CAIRO, (Reuters) – A senior official in the International Monetary Fund (IMF) will meet Egyptian President and other top officials on Monday to discuss Cairo’s request for a $4.8 billion loan, a major state-run Egyptian newspaper reported on Saturday.
The IMF loan is seen as crucial to easing Egypt’s budget deficit and an economic slump caused by the turmoil that followed the popular uprising that ousted autocratic president Hosni Mubarak in February 2011.
“Egyptian President Mohamed Mursi will receive on the day after tomorrow Masood Ahmed, the IMF director for the Middle East and Central Asia… and it is expected that the meeting will include talks about the IMF’s loan to Egypt,” the Akhbar Al-Youm daily reported.
It said Masood would also meet Prime Minister Hisham Kandil, some ministers and the central bank governor. Officials from the cabinet, presidency and IMF were not immediately available to comment on the report.
Egypt’s currency has lost about 10 percent against the dollar since the start of 2011. But about a third of that plunge has come in the last week alone, since the central bank began auctioning $75 million a day out of its reserves on December 30.

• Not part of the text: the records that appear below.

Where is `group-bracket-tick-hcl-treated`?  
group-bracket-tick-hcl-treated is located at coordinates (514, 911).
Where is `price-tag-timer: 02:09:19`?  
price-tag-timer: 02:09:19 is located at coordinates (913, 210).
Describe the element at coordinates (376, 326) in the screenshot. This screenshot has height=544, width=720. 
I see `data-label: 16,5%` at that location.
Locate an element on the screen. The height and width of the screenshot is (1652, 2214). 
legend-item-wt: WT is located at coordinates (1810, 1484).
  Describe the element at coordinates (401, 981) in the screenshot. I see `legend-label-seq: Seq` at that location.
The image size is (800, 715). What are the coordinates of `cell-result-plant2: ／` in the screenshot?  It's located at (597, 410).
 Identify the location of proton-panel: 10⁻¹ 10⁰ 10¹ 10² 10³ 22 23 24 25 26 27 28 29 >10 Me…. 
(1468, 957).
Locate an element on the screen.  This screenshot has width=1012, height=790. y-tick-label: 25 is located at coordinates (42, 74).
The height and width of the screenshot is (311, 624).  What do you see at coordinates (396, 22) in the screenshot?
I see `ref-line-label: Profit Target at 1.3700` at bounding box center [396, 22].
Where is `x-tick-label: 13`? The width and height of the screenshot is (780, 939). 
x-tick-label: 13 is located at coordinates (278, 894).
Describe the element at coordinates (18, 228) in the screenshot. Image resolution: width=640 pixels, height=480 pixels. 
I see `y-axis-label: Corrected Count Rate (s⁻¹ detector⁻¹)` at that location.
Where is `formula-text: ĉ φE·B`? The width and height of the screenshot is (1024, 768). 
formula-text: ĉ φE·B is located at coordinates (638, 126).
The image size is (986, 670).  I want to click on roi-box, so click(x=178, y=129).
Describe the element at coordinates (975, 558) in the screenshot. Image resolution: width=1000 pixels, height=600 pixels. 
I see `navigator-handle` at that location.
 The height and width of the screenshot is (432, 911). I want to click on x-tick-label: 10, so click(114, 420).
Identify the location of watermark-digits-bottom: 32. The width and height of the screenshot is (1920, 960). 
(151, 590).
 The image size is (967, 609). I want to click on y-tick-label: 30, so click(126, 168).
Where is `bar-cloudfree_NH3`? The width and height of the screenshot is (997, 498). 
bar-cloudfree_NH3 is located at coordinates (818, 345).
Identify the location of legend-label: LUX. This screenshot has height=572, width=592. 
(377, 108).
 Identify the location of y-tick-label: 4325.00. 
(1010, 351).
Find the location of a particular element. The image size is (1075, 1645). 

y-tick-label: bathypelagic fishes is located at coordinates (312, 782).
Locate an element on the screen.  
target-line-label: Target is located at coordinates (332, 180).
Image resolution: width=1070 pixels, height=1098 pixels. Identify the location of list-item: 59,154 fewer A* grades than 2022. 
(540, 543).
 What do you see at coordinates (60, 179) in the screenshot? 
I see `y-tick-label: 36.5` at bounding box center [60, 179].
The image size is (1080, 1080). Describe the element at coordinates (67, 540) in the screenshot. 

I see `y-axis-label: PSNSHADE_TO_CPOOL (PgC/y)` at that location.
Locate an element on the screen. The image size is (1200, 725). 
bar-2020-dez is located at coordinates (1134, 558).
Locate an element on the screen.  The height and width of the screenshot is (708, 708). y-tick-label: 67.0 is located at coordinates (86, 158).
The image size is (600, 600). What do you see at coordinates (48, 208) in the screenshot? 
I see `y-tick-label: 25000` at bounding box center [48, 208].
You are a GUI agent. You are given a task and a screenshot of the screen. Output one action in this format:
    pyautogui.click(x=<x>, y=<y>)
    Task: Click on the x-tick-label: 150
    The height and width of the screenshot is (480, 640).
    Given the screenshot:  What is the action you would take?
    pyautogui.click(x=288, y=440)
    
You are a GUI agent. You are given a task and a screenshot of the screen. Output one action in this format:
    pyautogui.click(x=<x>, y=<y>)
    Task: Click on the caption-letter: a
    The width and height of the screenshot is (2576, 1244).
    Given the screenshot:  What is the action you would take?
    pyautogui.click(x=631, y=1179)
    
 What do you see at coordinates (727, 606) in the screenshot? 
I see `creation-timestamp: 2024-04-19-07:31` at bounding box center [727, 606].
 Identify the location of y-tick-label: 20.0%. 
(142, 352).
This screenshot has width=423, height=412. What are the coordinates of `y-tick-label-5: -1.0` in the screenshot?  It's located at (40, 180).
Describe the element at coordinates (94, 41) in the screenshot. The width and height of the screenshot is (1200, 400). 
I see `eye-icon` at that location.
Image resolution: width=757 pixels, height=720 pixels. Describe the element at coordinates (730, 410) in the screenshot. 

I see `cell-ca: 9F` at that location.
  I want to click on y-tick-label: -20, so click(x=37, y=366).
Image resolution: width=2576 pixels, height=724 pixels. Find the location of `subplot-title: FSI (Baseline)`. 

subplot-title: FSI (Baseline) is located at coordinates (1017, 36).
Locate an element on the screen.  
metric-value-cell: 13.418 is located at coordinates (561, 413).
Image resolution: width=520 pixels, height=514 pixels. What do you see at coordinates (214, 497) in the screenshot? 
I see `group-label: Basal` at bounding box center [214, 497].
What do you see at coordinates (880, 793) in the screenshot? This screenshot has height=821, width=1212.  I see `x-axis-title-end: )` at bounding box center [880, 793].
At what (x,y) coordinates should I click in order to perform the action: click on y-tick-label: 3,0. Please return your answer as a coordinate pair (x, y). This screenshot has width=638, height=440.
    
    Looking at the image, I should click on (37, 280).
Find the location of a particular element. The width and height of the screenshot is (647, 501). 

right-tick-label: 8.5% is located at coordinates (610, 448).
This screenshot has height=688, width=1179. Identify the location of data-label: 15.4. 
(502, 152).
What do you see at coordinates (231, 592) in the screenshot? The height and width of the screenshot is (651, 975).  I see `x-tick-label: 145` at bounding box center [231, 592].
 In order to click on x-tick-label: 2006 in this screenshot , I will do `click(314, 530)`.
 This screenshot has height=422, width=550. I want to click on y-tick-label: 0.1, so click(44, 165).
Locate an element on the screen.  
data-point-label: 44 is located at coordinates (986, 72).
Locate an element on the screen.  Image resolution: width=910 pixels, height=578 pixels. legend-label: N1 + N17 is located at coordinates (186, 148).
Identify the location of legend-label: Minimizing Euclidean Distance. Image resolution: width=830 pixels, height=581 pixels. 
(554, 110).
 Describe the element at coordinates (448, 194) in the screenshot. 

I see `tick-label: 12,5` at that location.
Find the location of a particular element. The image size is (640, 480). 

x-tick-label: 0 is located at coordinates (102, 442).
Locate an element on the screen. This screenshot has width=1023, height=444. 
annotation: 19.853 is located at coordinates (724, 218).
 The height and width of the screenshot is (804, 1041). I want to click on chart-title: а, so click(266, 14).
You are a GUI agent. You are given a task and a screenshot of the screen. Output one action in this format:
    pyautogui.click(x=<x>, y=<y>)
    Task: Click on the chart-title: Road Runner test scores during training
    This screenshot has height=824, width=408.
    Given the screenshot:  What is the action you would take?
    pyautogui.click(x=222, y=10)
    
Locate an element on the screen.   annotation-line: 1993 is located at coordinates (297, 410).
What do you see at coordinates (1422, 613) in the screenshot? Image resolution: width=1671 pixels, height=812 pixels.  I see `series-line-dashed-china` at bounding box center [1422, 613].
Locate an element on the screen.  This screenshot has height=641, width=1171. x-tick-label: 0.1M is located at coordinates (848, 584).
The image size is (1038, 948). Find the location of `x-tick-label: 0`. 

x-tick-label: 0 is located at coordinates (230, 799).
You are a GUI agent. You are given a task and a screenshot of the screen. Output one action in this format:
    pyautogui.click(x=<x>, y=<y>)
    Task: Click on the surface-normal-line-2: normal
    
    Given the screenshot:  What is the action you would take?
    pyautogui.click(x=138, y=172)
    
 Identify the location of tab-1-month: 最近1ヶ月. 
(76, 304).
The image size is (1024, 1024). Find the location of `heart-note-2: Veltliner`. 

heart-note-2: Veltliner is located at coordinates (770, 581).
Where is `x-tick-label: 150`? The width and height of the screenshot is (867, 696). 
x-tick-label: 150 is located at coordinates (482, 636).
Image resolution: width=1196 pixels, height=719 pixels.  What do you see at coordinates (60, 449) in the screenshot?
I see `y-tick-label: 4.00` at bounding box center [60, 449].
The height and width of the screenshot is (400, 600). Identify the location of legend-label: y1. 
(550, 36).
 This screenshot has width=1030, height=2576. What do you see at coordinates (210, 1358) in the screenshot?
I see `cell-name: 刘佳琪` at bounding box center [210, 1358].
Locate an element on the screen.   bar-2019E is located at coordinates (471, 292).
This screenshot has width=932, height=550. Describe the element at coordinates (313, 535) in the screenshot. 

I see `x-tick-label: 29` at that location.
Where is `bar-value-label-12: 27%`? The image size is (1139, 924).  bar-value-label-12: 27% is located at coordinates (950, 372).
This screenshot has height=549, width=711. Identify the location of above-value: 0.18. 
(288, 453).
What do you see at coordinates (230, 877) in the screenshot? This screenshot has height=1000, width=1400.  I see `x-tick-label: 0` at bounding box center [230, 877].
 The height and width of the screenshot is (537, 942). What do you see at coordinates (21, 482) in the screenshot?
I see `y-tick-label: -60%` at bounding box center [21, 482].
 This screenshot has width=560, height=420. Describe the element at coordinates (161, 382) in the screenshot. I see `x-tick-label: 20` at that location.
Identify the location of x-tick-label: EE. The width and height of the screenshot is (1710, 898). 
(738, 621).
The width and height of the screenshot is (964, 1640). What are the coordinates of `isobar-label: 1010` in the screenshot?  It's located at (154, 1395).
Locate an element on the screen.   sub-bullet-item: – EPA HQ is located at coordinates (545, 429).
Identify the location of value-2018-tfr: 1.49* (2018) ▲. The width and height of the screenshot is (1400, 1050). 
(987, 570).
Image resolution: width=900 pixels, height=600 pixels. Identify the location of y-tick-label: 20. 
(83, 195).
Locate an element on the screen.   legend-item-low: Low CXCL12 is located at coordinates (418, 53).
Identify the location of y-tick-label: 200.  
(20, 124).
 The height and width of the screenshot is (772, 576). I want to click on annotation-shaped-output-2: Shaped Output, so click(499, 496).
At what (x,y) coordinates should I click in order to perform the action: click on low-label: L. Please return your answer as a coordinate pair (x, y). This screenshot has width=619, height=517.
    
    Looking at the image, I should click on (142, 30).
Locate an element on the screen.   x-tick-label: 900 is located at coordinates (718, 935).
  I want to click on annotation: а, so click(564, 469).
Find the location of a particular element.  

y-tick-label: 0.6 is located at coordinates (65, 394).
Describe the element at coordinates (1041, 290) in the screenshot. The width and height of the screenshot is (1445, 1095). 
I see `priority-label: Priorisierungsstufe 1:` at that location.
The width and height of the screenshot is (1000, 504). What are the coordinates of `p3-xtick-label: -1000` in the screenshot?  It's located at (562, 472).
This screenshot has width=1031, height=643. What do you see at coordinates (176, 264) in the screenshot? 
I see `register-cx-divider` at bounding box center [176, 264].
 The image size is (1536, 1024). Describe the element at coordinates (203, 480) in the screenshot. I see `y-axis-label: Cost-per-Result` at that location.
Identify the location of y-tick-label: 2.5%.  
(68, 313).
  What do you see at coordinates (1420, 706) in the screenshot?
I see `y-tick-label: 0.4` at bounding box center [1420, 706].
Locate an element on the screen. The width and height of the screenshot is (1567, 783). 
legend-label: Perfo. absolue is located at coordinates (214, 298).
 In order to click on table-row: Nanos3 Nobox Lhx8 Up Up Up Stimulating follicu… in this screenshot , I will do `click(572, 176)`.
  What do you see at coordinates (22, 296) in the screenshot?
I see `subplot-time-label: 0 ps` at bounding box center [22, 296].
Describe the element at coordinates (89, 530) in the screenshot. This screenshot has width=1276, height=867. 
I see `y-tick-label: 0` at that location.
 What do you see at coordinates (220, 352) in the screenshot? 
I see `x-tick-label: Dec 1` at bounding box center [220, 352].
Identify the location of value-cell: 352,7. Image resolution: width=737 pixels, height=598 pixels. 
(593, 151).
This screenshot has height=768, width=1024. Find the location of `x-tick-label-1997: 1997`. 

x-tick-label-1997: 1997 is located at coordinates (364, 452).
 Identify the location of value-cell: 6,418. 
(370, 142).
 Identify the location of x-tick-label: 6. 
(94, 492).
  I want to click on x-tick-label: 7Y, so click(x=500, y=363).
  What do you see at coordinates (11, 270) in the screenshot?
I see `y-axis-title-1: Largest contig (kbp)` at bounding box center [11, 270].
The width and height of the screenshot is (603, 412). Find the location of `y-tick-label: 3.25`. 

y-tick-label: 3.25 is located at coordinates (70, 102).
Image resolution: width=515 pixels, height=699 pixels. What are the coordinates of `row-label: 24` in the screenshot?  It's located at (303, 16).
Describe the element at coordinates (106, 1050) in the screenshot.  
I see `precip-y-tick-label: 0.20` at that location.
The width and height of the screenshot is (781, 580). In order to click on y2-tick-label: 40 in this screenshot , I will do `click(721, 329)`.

The pound slid further on Thursday at the central bank’s fourth auction of foreign currency, with $74.9 million sold to banks at a cut-off price of 6.386 pounds, weaker than Wednesday’s 6.351 to the dollar.
The cabinet spokesman said on Thursday that an IMF mission would visit in January to discuss the loan deal, which was postponed last month at Cairo’s behest because of violent anti-Mursi protests raging at the time.
The IMF said last week that it welcomed steps Egypt had taken to stop a drain on its international reserves, which had driven the Egyptian pound down to record lows.
Egypt’s budget deficit in the year to end-June 2013 could widen by 50 percent from the original forecast made in July, according to a figure released by the planning minister last Monday.